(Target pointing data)
----

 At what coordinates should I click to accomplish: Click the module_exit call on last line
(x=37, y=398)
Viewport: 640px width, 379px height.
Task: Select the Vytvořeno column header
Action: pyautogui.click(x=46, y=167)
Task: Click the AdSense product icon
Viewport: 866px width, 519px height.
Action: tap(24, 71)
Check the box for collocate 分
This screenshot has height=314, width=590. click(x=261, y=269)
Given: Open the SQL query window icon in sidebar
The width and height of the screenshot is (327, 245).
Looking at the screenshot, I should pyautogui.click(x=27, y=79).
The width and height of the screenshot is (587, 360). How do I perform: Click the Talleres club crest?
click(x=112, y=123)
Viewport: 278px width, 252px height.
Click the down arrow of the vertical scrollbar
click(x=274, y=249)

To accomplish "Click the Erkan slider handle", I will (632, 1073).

----

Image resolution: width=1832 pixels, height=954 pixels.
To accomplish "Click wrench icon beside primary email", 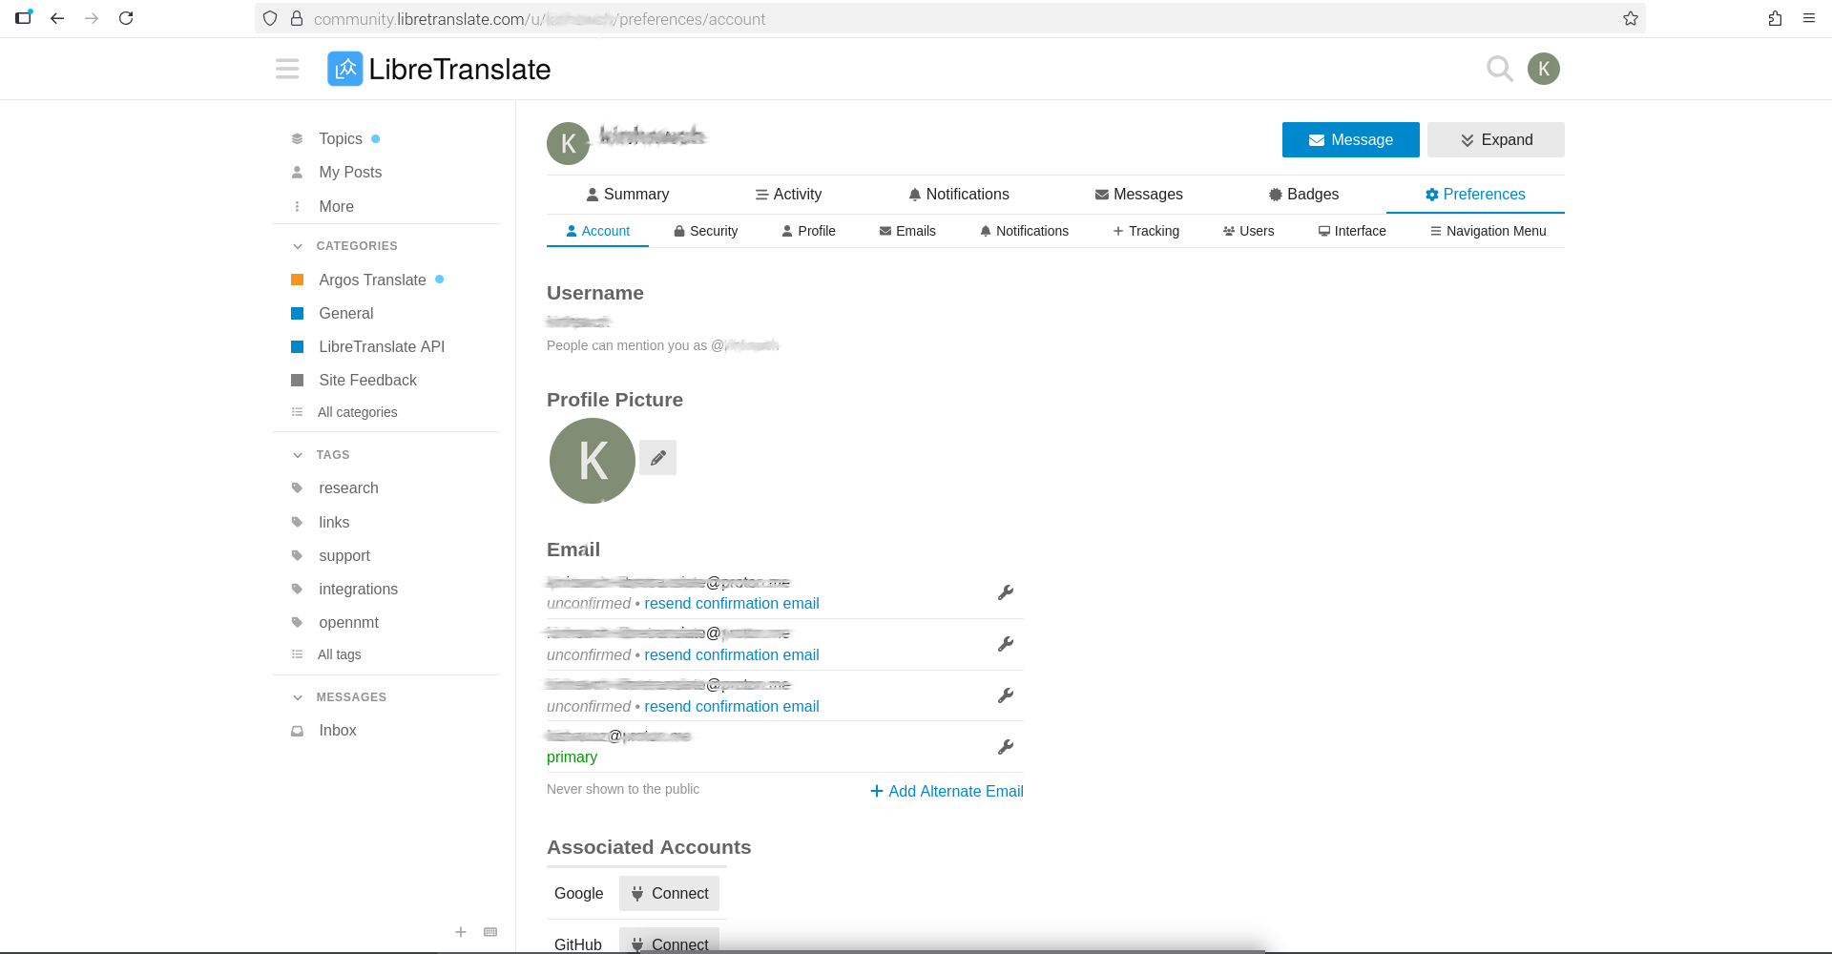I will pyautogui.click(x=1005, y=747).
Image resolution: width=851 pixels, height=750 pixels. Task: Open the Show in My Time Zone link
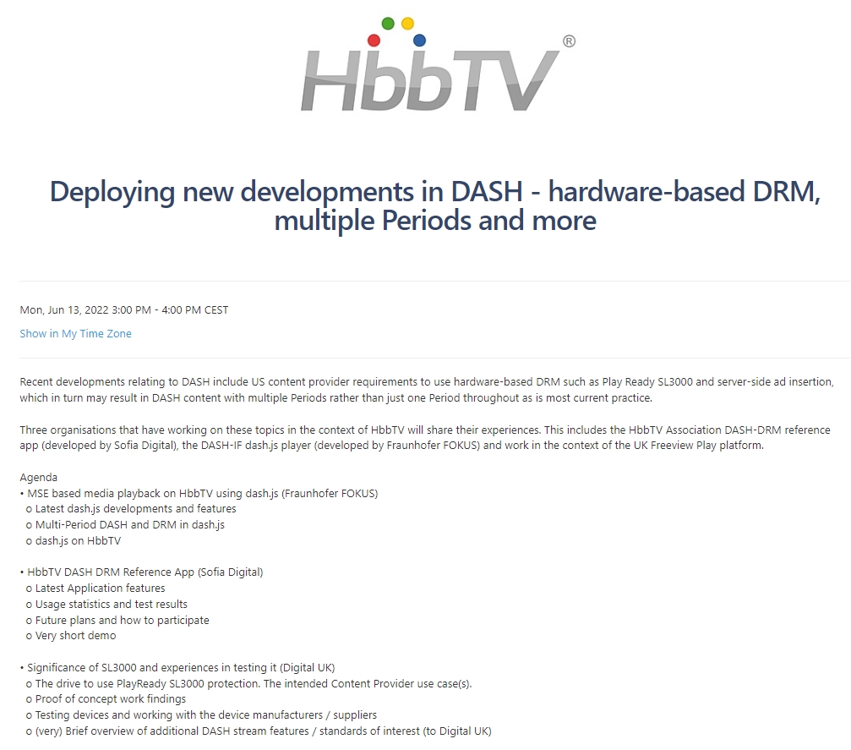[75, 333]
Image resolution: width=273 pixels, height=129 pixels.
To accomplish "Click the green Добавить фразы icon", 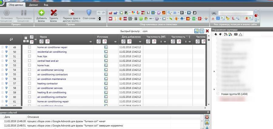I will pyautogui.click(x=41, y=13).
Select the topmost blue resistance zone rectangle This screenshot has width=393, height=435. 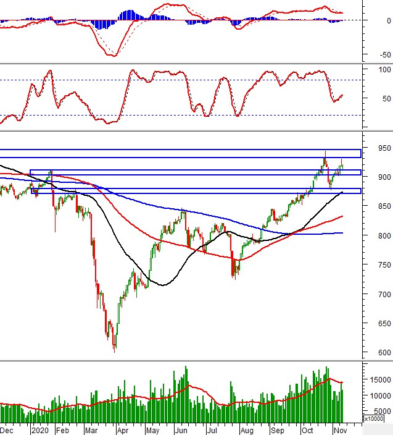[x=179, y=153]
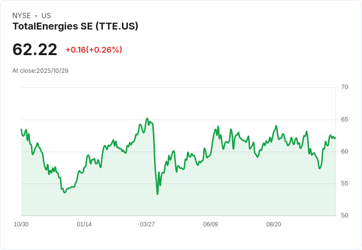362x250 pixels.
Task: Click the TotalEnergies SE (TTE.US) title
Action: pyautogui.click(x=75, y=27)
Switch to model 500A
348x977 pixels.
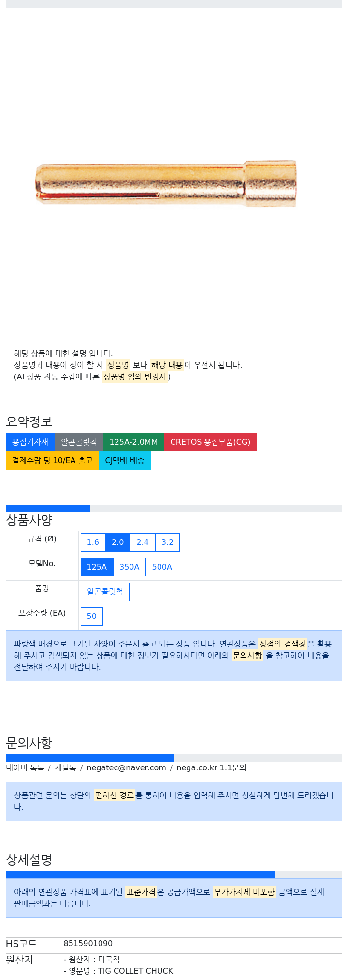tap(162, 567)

----

§ **INSTRUCTIONS TO FOLLOW**
Copy out the stretch of the material above from the line containing "Given: Open the" through the line containing "Looking at the", keeping every character as it stands.

§ **FULL RESPONSE**
Given: Open the SQL query window icon in sidebar
The width and height of the screenshot is (327, 245).
Looking at the screenshot, I should pyautogui.click(x=27, y=79).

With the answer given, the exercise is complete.